Work instruction: From the data below, return the exact lines starting at the line containing "Neutral Spotlights & Profiles (847, 981)" and ending at the line containing "ADR Services (693, 61)", both included, and nothing else.

#### Available records ####

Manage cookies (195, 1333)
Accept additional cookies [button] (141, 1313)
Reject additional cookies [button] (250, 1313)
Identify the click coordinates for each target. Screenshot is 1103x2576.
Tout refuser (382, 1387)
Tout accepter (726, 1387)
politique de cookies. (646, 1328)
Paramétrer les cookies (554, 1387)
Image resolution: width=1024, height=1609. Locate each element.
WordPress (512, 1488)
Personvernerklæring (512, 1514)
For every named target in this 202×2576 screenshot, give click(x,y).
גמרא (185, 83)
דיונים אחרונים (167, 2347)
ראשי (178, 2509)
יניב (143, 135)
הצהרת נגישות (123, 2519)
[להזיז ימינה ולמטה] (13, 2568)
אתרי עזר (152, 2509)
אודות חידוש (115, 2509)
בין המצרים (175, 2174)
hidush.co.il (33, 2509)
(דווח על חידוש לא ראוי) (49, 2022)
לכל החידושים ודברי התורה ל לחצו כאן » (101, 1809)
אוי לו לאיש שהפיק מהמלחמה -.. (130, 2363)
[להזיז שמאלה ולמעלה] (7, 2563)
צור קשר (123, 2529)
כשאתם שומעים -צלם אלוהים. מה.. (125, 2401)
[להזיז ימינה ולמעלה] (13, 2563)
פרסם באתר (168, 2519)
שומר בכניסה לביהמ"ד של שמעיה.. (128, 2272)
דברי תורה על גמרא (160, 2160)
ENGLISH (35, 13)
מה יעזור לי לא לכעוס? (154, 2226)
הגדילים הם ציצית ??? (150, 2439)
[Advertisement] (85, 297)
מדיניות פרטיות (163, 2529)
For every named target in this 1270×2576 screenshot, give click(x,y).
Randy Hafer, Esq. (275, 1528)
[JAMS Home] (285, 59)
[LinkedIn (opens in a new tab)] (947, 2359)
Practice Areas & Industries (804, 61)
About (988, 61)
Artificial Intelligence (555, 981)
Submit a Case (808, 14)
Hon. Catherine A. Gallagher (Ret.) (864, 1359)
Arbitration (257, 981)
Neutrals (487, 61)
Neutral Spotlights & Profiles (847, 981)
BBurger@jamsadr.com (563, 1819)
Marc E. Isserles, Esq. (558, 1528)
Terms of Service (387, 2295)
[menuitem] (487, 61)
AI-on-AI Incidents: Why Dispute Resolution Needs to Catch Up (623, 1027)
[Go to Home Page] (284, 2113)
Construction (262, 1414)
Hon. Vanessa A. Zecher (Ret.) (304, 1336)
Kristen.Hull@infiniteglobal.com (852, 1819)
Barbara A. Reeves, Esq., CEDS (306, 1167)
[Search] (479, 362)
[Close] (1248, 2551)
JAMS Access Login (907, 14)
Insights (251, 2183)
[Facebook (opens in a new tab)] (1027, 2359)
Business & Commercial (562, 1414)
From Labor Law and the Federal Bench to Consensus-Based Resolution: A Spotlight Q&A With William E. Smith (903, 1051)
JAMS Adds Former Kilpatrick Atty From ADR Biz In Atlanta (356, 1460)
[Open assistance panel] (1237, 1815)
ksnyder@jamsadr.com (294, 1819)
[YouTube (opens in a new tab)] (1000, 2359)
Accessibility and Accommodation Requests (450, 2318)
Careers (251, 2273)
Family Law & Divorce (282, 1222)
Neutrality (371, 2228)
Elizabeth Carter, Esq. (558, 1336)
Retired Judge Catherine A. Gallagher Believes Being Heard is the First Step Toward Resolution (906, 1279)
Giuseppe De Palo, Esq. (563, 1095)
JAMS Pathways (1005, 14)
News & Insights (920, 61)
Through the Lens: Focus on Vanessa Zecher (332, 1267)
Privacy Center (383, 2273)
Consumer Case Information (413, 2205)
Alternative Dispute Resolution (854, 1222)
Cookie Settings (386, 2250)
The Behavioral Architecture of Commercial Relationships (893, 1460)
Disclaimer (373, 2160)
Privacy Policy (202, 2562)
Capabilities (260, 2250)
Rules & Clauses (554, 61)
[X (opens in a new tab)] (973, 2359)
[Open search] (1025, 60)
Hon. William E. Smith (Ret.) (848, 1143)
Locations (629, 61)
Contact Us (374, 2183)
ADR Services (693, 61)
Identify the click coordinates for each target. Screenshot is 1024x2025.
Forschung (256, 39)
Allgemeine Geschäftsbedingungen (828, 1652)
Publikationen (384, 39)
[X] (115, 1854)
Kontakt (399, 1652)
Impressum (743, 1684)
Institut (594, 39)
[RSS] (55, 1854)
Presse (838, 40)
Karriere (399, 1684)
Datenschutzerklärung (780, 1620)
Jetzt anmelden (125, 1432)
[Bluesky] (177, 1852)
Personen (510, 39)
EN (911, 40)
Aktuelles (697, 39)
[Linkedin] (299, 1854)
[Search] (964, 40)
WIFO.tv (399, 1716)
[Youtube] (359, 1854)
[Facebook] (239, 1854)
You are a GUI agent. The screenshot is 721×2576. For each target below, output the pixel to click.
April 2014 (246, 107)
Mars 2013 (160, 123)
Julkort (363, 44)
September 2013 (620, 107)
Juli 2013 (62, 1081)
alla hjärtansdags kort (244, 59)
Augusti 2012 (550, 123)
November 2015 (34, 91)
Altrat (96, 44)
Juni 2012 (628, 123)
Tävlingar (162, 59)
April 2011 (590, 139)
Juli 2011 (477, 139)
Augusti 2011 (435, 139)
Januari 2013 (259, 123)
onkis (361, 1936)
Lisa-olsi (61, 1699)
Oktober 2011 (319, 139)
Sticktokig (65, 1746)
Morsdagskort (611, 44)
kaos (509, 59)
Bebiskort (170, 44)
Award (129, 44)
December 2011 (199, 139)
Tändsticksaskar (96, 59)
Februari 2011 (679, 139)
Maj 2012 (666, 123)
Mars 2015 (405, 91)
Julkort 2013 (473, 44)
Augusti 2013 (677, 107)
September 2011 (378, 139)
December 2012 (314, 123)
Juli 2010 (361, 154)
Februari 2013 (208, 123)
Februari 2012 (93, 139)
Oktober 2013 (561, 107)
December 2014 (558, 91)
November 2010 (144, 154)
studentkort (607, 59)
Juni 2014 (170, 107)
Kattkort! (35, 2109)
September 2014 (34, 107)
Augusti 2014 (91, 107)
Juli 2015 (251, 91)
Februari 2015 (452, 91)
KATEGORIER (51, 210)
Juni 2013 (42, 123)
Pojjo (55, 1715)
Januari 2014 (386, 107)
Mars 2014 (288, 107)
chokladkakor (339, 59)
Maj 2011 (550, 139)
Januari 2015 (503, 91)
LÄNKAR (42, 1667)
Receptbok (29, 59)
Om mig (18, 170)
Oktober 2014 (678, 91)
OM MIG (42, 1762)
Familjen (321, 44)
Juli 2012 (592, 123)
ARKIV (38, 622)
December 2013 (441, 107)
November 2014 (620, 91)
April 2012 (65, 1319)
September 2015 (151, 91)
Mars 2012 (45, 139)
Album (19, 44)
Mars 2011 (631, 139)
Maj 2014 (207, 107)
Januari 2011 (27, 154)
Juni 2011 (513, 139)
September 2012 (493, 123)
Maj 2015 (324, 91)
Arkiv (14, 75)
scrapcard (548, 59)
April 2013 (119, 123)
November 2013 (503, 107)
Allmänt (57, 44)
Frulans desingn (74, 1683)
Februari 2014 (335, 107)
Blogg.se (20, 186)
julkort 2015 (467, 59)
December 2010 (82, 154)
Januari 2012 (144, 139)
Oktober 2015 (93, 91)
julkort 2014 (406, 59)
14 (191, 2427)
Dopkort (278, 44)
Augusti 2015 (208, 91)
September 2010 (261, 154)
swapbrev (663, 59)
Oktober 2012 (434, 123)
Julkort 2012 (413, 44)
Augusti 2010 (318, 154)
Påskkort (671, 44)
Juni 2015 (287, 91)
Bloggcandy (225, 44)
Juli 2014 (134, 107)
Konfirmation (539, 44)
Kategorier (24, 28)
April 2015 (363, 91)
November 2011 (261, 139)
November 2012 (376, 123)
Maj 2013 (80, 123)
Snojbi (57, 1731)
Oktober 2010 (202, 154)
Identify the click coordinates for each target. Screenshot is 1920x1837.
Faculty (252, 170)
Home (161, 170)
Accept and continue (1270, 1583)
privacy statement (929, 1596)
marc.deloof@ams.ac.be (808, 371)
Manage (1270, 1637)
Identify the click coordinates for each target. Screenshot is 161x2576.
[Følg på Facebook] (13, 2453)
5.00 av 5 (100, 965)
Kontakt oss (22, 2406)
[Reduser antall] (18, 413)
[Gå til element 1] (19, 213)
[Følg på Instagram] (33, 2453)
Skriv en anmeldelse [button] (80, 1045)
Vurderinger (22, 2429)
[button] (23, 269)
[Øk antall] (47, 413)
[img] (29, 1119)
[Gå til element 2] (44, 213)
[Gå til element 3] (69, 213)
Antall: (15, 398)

####

Written response:
Neutral Spotlights & Profiles (847, 981)
BBurger@jamsadr.com (563, 1819)
Marc E. Isserles, Esq. (558, 1528)
Terms of Service (387, 2295)
[menuitem] (487, 61)
AI-on-AI Incidents: Why Dispute Resolution Needs to Catch Up (623, 1027)
[Go to Home Page] (284, 2113)
Construction (262, 1414)
Hon. Vanessa A. Zecher (Ret.) (304, 1336)
Kristen.Hull@infiniteglobal.com (852, 1819)
Barbara A. Reeves, Esq., CEDS (306, 1167)
[Search] (479, 362)
[Close] (1248, 2551)
JAMS Access Login (907, 14)
Insights (251, 2183)
[Facebook (opens in a new tab)] (1027, 2359)
Business & Commercial (562, 1414)
From Labor Law and the Federal Bench to Consensus-Based Resolution: A Spotlight Q&A With William E. Smith (903, 1051)
JAMS Adds Former Kilpatrick Atty From ADR Biz In Atlanta (356, 1460)
[Open assistance panel] (1237, 1815)
ksnyder@jamsadr.com (294, 1819)
[YouTube (opens in a new tab)] (1000, 2359)
Accessibility and Accommodation Requests (450, 2318)
Careers (251, 2273)
Family Law & Divorce (282, 1222)
Neutrality (371, 2228)
Elizabeth Carter, Esq. (558, 1336)
Retired Judge Catherine A. Gallagher Believes Being Heard is the First Step Toward Resolution (906, 1279)
Giuseppe De Palo, Esq. (563, 1095)
JAMS Pathways (1005, 14)
News & Insights (920, 61)
Through the Lens: Focus on Vanessa Zecher (332, 1267)
Privacy Center (383, 2273)
Consumer Case Information (413, 2205)
Alternative Dispute Resolution (854, 1222)
Cookie Settings (386, 2250)
The Behavioral Architecture of Commercial Relationships (893, 1460)
Disclaimer (373, 2160)
Privacy Policy (202, 2562)
Capabilities (260, 2250)
Rules & Clauses (554, 61)
[X (opens in a new tab)] (973, 2359)
[Open search] (1025, 60)
Hon. William E. Smith (Ret.) (848, 1143)
Locations (629, 61)
Contact Us (374, 2183)
ADR Services (693, 61)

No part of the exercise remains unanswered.